Sample Size

Q: How long should an A/B test run once it hits the sample size?

At least one full business cycle, typically 14 days, even if you hit the sample size sooner. Different days and traffic sources behave differently — running for only 4 high-traffic days oversamples one segment and gives you a winner that doesn't generalise. Sample size is a floor, not a ceiling.

Q: What if my store doesn't have enough traffic for the calculated sample size?

Three options. Widen the MDE so you're only testing bold changes likely to move the needle 20%+. Test site-wide changes instead of single-page changes to pool traffic. Or test higher-converting events (add-to-cart, email signup) which need fewer visitors than rare events like checkout completion.

Q: Does sample size apply per variant or total?

Per variant. If a calculator returns 15,000, you need 15,000 in the control AND 15,000 in each treatment — so a standard A/B test needs 30,000 total visitors, and an A/B/C test needs 45,000. Multi-variant tests scale linearly in traffic cost.

Q: Should I use absolute or relative MDE?

Relative MDE is the industry default and is what most calculators expect — "a 10% lift on a 4% baseline means 4.40%." Absolute MDE expresses the same change as "+0.40 percentage points." Both work; just be consistent and confirm which one your tool uses, because mixing them produces sample sizes that are off by 10-25×.

Q: How does statistical power affect the number?

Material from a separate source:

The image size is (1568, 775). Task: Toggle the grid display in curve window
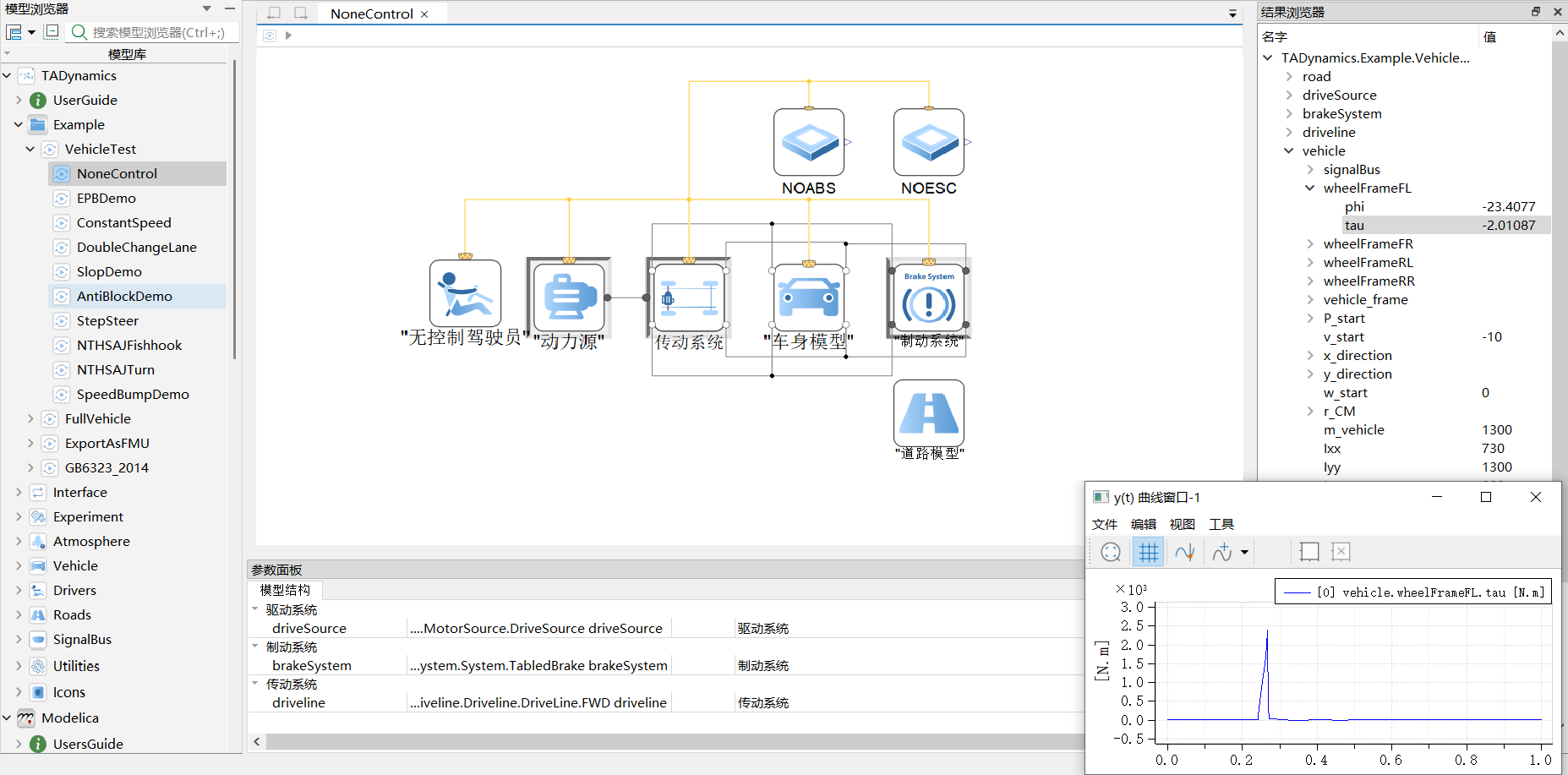point(1148,552)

Power is your test's ability to detect a real effect when one exists. Standard is 80%, meaning a 20% chance of missing a true winner. Raising power to 90% increases sample size by roughly 35%; dropping to 70% reduces it by 20% but means you'll miss almost a third of real wins. 80% is the pragmatic default.

Metricuno

May 17, 2026

4 min read

Sample Size — What sample size means in A/B testing, the formula behind it, and visitor benchmarks for common conversion rates and minimum detectable effects.

Quick answer

Sample size is the number of visitors an A/B test needs to detect a given effect with statistical confidence. Compute it before the test starts — or you're running without an exit criterion.

Definition

Experimentation

Sample Size

The number of visitors per variant an A/B test needs to detect a given effect at a chosen power and significance level.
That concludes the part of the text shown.